Со священством старец Нектарий велел повременить и благословил Василия учиться на бухгалтера. После окончания бухгалтерских курсов отца Василия арестовали, а в лагере был такой голод, что разборчивость в пище означала бы смерть. А вот профессия бухгалтера, по словам отца Василия, спасла его — ему дали место в лагерной бухгалтерии и не гоняли в морозы на те каторжные работы, откуда не все возвращались в барак. После лагеря была ссылка, где уже рукоположенный в сан священника отец Василий тайно и безвозмездно совершал требы, а кормила их с матушкой всё та же работа в бухгалтерии. Когда же протоиерей Василий состарился и не мог уже служить в церкви, то оказалось, что пенсия священникам не положена. Жить им с матушкой было не на что. И тут ещё раз явило свою силу благословение старца Нектария, и протоиерею назначили пенсию по его лагерному бухгалтерскому стажу. Как же любил преподобного старца Нектария старенький священник! Только назовёт его имя, как голос дрогнет от любви и благоговения: «Святой, святой! Всё знал наперёд».
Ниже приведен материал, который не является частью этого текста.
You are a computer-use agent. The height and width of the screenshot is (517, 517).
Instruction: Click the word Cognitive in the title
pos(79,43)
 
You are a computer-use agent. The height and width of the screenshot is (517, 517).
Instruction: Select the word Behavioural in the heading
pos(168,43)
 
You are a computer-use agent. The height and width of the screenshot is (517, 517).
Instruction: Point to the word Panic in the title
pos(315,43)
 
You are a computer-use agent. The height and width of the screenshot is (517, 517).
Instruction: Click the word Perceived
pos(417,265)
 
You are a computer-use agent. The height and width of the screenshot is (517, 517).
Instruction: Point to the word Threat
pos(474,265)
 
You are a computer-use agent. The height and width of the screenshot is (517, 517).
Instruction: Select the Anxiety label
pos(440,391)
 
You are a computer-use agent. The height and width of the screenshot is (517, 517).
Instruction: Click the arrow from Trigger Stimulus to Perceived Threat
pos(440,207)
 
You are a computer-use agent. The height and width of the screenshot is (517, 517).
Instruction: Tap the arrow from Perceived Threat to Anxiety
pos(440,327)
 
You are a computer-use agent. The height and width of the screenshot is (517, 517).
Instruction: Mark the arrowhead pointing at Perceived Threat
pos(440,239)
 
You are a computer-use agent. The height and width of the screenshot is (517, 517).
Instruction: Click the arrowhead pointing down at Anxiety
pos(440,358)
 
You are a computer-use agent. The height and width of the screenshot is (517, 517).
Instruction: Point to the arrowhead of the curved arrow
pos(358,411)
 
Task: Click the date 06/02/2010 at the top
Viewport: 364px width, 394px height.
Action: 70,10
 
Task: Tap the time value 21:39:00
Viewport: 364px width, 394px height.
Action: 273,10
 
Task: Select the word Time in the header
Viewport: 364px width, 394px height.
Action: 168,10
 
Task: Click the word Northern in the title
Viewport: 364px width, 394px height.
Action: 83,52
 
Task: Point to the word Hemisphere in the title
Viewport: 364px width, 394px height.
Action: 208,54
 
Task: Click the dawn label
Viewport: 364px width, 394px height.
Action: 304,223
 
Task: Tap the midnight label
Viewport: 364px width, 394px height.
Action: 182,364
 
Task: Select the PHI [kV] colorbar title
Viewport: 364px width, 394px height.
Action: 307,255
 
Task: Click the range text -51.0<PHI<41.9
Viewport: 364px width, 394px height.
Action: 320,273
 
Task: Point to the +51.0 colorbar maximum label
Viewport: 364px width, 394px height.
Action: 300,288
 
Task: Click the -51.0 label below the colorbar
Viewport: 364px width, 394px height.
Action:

Рассказала я эту историю гостям. Преподавательница примолкла, задумавшись, но всё же пробовала возражать — мол, и святые, бывает, ошибаются, а она точно знает от одной церковной старушки, что мясоеды попадут непременно в ад. В аду, по моим подсчётам, сразу оказалось многовато народу. Однако спорить со знатоками преисподней бесполезно — ничего, кроме взаимной гневливости, тут не бывает. И, будто упреждая нашу гневливость, апостол Павел наставляет из глубины веков: «Немощного в вере принимайте без споров о мнениях. Ибо иной уверен, что можно есть все, а немощный ест овощи. Кто ест, не уничижай того, кто не ест» (Рим. 14, 1—3). Это главное — не унижать ближнего, а тем более из-за еды.
Словом, тут я вовремя вспомнила, как мама называла меня «помойщицей» за привычку собирать на руинах возле Оптиной обломки выброшенных старинных вещей. «Помойку» по настоянию мамы перенесли на чердак, и преподавательница устремилась туда. А вот там, у чердачной коллекции, мы слились с нею в родстве душ, восхищаясь старооптинской полихромной керамикой и изяществом старинной резьбы на фрагментах наличников и балясин. Преподавательница была в восторге, а студенты тем более — они насытились борщом в наше отсутствие и теперь сидели с видом сытых довольных котов.